I heard of Elixir a while back, looked at it and watched some videos about it and functional programming but got scared!
Then Ryan tweeted this:
And I started a thread about it on MetaRuby and just got more and more excited about it! I noticed that Ryan’s tweet marked a significant on boarding of others too. So thank you Ryan!
What about you? How did you hear about it? Did you get into it straight away? Or did something (or someone!) give you a little nudge!
Nice to see Elixir and Phoenix getting love in so many different communities.
Reading the ‘Which other languages thread’ is quite interesting too - which certainly seems to reflect that Elixir is proving attractive to a wide variety of devs from all sorts of languages.
Reading on MetaRuby, i am more for OOP but following links and discussions there i got interested. I still have to found the time to start with it though
That is where I heard about Elixir/Phoenix too. Meteor seems like a great solution for building apps quickly and easily, but the scalability concerns me. I think it is a great toolkit for building apps for small businesses, and I think Phoenix is better suited for apps oriented to large business or the masses.
The first month or two I was in love with Meteor. Then with horror I realised that scaling a meteor app involved removing just about everything that made meteor meteor.
Eager to learn functional programming. Have looked around, being a long time python coder i really don’t like the overwhelming use of brackets and curlies, semicolon line endings and that. (sorry for the rant ;-)) Elixir pleased my eyes from the first moment - so the decision was made: learn elixir as ‘my’ functional programming language. Aside of that - the Erlang/OTP background is also very interesting.
I had been hearing about functional programming for a while, but it wasn’t until I started reading about Elixir and Phoenix (from the Meteor forums) that I started becoming really interested. In the beginning I felt like I had to unlearn a lot, but once I got over that hurdle it’s been really cool!
It took me a while to “get it”, (and I’m still such a noob), but it just seems to make so much sense.
I haven’t been this excited about a language/platform in quite some time.
I’ve been following Jose Valim on twitter. (i’m a rails programmer as well)
I tried elixir several months ago (just being curious), it turns out great
love it.
Someone posted a link to a blog that mentioned new programming languages.
This was posted on Facebook ruby on rails group. I realized its time to upgrade and this is how i started…
Checked options including closure, nodejs, Haskell etc and settled on Elixir.
I don’t remember exactly when and where it was, but I did read about phoenix on some Mailinglist (might have been rails-talk) when its version was in the range of 0.10 to 0.12.
Some experiments with it made me think, that I can’t use it correctly without knowing Elixir. So I dug deeper int it. I wanted to use it then for a programming contest at my university about a year ago, but I wasn’t able to, because our SysOp refused to install it. That was about the time when I moved “back” to Erlang which I do use more than Elixir currently, but I do have a strong interest in continuing Elixir and to establish it at my university.
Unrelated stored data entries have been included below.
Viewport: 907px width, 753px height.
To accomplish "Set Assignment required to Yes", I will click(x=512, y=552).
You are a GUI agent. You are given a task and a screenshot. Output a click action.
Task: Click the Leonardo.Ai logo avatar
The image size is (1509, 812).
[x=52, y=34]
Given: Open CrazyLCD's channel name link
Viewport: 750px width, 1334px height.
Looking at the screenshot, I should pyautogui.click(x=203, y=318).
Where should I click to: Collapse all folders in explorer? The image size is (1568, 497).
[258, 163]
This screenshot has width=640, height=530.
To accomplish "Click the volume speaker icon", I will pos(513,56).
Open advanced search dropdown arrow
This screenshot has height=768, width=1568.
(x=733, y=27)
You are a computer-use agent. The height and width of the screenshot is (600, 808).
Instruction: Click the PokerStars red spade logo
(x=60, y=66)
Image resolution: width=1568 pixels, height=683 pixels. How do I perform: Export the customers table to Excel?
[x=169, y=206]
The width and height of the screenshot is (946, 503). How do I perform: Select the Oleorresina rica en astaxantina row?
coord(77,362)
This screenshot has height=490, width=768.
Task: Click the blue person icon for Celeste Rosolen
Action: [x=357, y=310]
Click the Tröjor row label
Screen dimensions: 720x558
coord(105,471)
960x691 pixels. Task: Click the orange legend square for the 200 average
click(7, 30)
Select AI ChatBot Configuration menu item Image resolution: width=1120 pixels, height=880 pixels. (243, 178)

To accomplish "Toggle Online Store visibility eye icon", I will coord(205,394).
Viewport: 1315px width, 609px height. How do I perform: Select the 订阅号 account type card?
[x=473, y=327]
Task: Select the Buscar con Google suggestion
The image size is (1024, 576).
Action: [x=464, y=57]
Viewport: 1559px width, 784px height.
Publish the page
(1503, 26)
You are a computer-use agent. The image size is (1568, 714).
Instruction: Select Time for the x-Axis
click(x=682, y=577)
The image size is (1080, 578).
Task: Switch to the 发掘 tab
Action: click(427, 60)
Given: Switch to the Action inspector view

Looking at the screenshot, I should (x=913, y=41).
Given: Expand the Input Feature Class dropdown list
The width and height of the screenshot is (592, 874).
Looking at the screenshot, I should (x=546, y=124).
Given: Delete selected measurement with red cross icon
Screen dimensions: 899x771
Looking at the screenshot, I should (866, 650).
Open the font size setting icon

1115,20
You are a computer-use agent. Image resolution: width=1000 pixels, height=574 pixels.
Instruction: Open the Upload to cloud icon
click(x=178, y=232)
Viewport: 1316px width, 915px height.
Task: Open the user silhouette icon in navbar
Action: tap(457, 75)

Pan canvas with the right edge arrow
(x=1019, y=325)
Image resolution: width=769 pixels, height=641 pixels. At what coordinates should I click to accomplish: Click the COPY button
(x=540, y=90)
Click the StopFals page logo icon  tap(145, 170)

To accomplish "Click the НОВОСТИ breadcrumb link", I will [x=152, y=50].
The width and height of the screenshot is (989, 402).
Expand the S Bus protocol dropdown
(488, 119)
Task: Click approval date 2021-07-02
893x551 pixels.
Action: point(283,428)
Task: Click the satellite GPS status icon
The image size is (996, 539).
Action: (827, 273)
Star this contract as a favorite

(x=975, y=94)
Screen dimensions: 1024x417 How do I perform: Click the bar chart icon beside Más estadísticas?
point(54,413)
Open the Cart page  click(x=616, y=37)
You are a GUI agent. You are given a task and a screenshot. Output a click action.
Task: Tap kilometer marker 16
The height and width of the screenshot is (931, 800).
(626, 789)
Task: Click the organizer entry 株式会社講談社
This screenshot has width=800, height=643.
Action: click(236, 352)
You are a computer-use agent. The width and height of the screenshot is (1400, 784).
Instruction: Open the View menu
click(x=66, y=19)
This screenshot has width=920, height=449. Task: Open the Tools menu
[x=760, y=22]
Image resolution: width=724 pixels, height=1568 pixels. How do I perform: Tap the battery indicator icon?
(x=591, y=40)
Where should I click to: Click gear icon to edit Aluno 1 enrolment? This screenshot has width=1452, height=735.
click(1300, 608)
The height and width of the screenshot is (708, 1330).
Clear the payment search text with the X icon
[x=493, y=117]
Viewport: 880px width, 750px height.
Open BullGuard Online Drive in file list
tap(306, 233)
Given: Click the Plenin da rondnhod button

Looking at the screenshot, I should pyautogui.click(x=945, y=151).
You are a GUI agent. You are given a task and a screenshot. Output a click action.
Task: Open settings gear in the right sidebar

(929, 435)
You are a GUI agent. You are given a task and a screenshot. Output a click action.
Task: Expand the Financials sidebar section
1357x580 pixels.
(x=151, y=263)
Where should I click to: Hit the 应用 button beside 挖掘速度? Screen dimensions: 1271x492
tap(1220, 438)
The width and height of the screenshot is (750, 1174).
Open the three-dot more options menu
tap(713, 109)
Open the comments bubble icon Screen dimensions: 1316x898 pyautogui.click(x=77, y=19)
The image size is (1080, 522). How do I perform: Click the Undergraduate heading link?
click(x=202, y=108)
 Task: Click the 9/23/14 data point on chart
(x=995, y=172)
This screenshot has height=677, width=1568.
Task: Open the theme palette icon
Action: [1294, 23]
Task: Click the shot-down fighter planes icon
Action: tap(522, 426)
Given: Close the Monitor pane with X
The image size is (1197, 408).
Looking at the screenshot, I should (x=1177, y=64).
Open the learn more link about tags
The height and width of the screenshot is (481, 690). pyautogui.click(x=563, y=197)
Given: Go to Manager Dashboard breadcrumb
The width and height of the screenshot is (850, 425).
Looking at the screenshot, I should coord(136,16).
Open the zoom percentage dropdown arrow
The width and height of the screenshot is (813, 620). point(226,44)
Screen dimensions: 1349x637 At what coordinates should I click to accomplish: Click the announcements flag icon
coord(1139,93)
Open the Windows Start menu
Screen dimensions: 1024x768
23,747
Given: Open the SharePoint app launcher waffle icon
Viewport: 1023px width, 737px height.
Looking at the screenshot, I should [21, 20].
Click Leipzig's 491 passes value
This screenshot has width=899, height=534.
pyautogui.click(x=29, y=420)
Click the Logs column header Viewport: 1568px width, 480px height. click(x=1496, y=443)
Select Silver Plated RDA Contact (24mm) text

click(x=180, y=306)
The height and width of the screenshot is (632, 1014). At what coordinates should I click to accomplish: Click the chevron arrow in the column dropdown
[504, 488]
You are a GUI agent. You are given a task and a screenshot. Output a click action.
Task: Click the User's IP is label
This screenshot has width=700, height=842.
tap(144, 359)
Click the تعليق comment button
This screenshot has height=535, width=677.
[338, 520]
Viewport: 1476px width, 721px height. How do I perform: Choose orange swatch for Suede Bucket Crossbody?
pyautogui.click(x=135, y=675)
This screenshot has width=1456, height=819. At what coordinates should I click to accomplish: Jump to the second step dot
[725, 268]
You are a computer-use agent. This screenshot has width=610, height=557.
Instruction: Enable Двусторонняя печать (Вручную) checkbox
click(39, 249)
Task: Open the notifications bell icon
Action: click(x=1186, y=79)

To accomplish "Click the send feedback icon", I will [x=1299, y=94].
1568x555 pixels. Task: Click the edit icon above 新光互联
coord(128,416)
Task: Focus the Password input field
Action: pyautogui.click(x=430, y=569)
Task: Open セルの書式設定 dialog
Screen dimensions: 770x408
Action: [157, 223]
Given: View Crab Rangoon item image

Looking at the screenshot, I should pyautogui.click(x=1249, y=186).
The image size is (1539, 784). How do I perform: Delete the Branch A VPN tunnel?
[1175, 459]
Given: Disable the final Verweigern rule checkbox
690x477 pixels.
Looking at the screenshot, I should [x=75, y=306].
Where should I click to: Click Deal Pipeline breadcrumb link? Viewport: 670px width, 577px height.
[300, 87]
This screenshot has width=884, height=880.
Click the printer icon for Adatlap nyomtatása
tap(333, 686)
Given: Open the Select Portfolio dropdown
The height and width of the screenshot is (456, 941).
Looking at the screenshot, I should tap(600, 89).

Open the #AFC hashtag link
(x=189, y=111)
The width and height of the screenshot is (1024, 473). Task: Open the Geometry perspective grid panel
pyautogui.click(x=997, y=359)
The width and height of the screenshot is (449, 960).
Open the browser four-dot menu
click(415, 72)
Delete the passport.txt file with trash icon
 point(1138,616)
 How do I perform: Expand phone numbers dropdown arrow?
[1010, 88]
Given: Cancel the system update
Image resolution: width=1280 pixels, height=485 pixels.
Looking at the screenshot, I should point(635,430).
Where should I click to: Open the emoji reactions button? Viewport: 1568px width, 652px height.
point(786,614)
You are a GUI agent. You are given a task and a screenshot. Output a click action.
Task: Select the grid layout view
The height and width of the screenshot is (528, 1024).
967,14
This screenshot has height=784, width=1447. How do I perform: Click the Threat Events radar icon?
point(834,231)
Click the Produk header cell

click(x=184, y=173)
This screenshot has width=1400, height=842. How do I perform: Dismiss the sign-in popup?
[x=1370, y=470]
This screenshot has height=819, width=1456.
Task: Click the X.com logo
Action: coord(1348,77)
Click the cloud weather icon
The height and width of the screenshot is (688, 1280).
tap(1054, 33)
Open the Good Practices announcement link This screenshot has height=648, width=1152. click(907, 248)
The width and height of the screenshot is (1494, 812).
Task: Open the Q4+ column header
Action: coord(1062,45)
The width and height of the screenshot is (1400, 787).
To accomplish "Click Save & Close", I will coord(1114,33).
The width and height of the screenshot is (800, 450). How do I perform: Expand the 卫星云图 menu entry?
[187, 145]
I was introduced to Scala a number of years ago and have been working on my FP skills in my spare time. I discovered Erlang a few years ago, but never got ‘into’ it. Not long ago, I stumbled across Elixir and am smitten. We currently use Java and PHP (among other things) at work – now I just need to convince the rest of my team!
I have created a site on Wordpress, then rewrote it on Ruby on Rails (thanks for CodeSchool courses).
Liked Ruby very much. Became read a lot about Ruby and RoR and started to understand that there are architecture problems with Ruby and RoR and it is not good enough to invest my time to go deeper with it.
I was finding something that have future. Than I have read about Phoenix, Elixir, Erlang and watch some videos, bought books, rewrote my site on Phoenix and I see that it is great and worth studying.